WHAT THE TASK ASKS =>
Write out the records again, exactly. Nothing may be dropped.

DATA PROVIDED =>
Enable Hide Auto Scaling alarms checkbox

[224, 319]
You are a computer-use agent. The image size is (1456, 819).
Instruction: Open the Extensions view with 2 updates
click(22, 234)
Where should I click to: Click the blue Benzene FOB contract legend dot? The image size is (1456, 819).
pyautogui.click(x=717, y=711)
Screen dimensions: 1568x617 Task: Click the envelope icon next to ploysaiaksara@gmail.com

EXERCISE RESULT =>
Enable Hide Auto Scaling alarms checkbox

[224, 319]
You are a computer-use agent. The image size is (1456, 819).
Instruction: Open the Extensions view with 2 updates
click(22, 234)
Where should I click to: Click the blue Benzene FOB contract legend dot? The image size is (1456, 819).
pyautogui.click(x=717, y=711)
Screen dimensions: 1568x617 Task: Click the envelope icon next to ploysaiaksara@gmail.com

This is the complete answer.